Nature and Necessity of our New Birth in Christ Jesus
This sermon emerged from George Whitefield's early ministry as an Anglican priest, delivered when he was just twenty-three years old and already drawing massive crowds throughout Britain. Preached during the opening phase of what would become the Great Awakening, it addressed the spiritual complacency Whitefield observed in established Christianity, where many assumed their baptism and church membership guaranteed their salvation. The sermon confronts this presumption directly, insisting that external religious observance without internal transformation leaves souls spiritually dead.
Whitefield builds his argument around Jesus's declaration to Nicodemus that one must be born again to see the kingdom of God. He systematically dismantles the notion that moral reformation, religious education, or sacramental participation alone constitute regeneration. Instead, he describes the new birth as a supernatural work of the Holy Spirit that creates entirely new spiritual faculties in the believer. The unregenerate person, regardless of outward respectability, remains fundamentally alienated from God and incapable of true spiritual perception or desire. Whitefield emphasizes both the necessity of this transformation—without it, no one can enter heaven—and its experiential reality, arguing that genuine conversion produces observable changes in affections, desires, and conduct that the believer can recognize.

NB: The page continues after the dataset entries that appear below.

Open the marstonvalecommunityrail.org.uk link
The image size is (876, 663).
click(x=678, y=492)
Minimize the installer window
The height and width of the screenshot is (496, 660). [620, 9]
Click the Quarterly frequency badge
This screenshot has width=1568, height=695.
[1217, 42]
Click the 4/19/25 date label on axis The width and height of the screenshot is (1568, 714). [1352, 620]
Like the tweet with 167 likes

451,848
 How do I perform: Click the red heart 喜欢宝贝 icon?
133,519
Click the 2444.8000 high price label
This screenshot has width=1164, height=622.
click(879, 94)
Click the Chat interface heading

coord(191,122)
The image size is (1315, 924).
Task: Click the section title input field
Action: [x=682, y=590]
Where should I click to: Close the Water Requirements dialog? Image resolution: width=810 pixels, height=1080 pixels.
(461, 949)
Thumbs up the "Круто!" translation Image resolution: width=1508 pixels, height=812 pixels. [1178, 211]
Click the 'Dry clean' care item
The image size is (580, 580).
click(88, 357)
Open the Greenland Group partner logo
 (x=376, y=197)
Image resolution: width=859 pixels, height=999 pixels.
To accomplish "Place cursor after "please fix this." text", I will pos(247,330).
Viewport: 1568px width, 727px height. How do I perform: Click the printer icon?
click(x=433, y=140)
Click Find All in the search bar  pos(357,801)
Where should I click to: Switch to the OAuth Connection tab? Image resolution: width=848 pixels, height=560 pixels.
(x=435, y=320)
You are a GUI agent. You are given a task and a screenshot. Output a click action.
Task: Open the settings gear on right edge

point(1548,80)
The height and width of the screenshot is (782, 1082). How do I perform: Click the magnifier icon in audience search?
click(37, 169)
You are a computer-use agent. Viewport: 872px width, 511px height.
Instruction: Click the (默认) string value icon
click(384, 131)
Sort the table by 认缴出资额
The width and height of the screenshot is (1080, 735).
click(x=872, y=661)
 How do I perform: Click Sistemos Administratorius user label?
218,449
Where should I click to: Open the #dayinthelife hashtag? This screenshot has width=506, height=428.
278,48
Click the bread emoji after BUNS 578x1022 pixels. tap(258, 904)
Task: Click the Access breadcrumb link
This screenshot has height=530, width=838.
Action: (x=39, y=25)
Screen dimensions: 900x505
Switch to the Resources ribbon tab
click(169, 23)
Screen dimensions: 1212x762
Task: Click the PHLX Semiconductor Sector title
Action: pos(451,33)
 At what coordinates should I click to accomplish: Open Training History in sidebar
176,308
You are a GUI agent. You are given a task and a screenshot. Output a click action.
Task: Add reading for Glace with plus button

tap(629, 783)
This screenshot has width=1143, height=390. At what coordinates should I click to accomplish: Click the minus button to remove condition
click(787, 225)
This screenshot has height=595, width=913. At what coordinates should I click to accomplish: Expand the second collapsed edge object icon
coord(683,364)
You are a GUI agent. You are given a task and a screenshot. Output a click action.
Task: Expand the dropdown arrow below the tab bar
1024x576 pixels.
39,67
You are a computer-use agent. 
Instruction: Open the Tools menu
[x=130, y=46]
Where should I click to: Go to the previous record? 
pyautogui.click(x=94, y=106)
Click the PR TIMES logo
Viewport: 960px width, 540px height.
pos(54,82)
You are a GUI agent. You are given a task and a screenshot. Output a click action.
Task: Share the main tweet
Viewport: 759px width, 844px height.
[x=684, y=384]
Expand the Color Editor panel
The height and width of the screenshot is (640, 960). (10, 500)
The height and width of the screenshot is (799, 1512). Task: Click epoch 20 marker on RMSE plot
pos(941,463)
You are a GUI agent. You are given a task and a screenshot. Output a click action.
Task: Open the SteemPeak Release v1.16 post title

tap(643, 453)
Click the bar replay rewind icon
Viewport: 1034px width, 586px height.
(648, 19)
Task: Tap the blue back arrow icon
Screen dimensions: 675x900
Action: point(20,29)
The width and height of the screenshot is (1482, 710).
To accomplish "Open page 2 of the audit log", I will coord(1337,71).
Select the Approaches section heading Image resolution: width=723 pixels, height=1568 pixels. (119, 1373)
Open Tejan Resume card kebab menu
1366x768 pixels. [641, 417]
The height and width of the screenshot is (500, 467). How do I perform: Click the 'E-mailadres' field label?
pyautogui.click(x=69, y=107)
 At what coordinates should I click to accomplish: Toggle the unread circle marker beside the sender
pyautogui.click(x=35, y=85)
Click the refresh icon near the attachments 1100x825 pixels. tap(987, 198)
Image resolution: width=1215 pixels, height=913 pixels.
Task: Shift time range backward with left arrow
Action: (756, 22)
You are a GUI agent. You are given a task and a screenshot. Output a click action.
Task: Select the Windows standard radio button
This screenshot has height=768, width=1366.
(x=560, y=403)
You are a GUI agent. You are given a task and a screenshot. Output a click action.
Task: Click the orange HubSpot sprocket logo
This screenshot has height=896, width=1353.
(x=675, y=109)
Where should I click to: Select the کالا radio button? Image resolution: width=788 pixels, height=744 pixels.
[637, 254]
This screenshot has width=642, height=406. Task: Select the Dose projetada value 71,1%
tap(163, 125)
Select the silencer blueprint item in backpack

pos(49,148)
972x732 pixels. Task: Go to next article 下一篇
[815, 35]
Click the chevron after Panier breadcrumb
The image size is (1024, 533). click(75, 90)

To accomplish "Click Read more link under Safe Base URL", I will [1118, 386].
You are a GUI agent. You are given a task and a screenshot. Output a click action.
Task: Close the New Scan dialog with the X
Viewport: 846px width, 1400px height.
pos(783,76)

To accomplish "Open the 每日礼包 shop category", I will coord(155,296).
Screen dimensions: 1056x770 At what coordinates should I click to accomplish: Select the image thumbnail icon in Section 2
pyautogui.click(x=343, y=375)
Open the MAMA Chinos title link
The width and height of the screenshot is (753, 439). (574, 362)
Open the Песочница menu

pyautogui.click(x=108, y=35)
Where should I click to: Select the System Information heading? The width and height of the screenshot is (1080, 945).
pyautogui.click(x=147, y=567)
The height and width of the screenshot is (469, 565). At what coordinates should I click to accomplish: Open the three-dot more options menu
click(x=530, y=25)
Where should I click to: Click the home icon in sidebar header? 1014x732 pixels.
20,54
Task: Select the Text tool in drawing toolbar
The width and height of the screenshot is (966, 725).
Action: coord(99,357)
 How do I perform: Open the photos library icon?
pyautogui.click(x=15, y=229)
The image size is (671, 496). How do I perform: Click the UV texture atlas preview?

The sermon became one of Whitefield's most influential messages, reprinted countless times and helping establish the evangelical emphasis on personal conversion experience over inherited religious identity. Its clarity and urgency exemplify the preaching style that made Whitefield the most famous orator of his generation, combining doctrinal precision with emotional appeal. The work demonstrates how evangelical Anglicanism maintained orthodox Reformed theology while insisting on its personal appropriation through conscious spiritual experience.
Who should read this: Those interested in the theological foundations of evangelical revivalism and anyone seeking to understand how eighteenth-century Anglicans articulated the necessity of personal conversion. It will particularly benefit readers studying the Great Awakening or examining how classical Protestant soteriology translates into evangelistic preaching.